Cancer stem cells (CSCs) have self-renewal and multilineage differentiation potential, which contribute to tumor initiation and therapeutic resistance. It has been reported that constitutive activation of Wnt/β-catenin signaling plays an important role in regulating CSCs. Our previous studies showed that SOSTDC1 was significantly down-regulated in anaplastic thyroid cancer (ATC).

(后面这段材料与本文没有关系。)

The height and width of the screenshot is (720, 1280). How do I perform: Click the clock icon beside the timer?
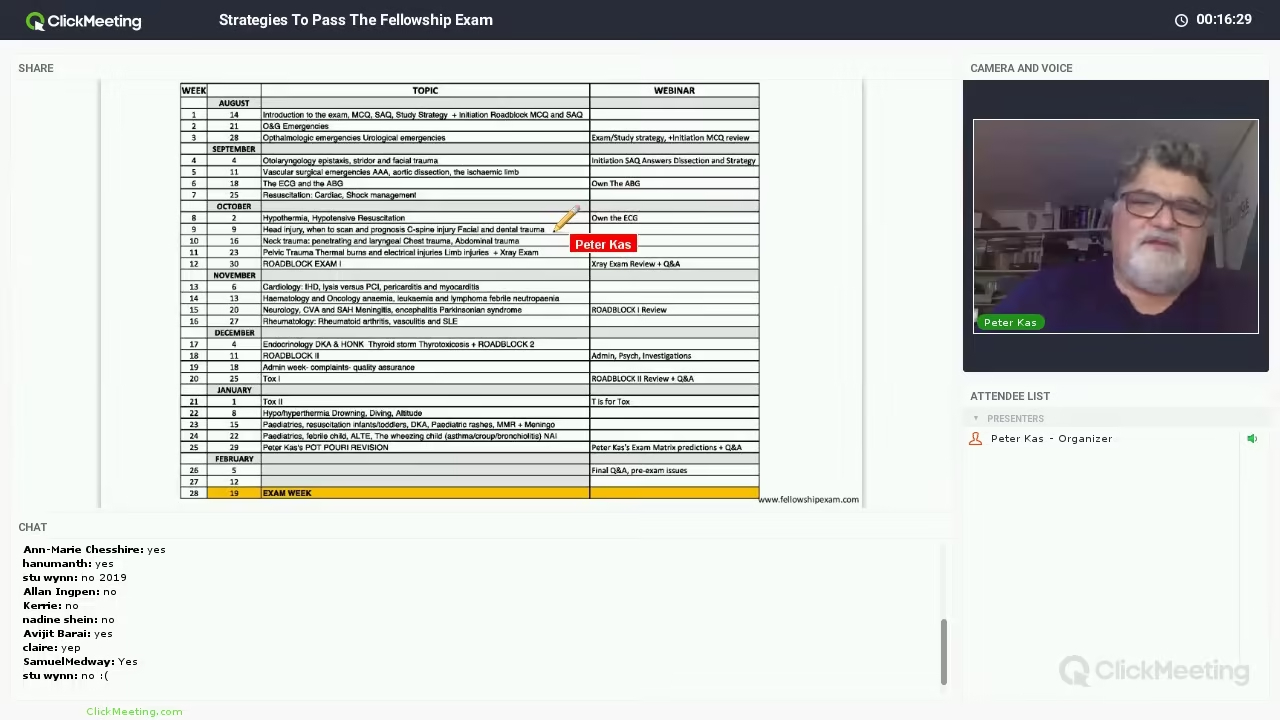click(x=1181, y=20)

Moreover, our preliminary studies illustrated that: 1) SOSTDC1 could inhibit the stemness of ATC cells; 2) Overexpression of SOSTDC1 could suppress the activity of Wnt/β-catenin signaling. Based on the above results, our aim in current proposal is to systematically investigate mechanism involved in SOSTDC1 regulating the self-renew activity of ATC CSCs via inhibition of Wnt/β-catenin signaling, which may provide new insights of the therapeutic strategies for ATC.

肿瘤干细胞（cancer stem cell, CSCs）是肿瘤中具有自我更新能力和多向分化潜能的细胞，放、化疗后残留的CSCs是肿瘤复发的重要原因。研究表明Wnt/β-catenin信号通路的持续激活在调控CSCs中发挥重要作用，但具体分子机制尚不明确。本课题组前期的研究结果表明SOSTDC1在包括甲状腺未分化癌（ATC）在内的三种甲状腺癌中的表达均明显下调。前期预实验我们发现外源性稳定过表达SOSTDC1可以抑制ATC干细胞特性。我们还发现稳定过表达SOSTDC1可抑制Wnt/β-catenin通路的活性。以上述实验结果为基础，本项目将系统性的研究SOSTDC1调控Wnt/β-catenin通路在调控ATC干细胞特性中的作用，以及深入探讨SOSTDC1调控Wnt/β-catenin通路的分子机制，为ATC的治疗寻找新的靶点。

甲状腺癌是内分泌系统中最常见的恶性肿瘤，其发病率逐年升高。分子遗传学研究结果表明甲状腺癌的形成是一系列的遗传的和后天获得性的变化的逐步累积过程，这些变化导致原癌基因获得功能和抑癌基因丧失功能。因此，探讨参与甲状腺癌启动和进展的原癌基因和抑癌基因的调控机制对于提高我们对甲状腺癌发生发展的认识以及寻找有效的治疗手段很有必要。本研究发现Trop2通过活化ERK及JNK通路促进MMP2表达从而促进甲状腺肿瘤侵袭性；INAVA通过上调MMP9的表达从而促进甲状腺乳头状癌细胞侵袭；CITED1通过调控p21和p27的表达进而促进甲状腺乳头状癌细胞增殖。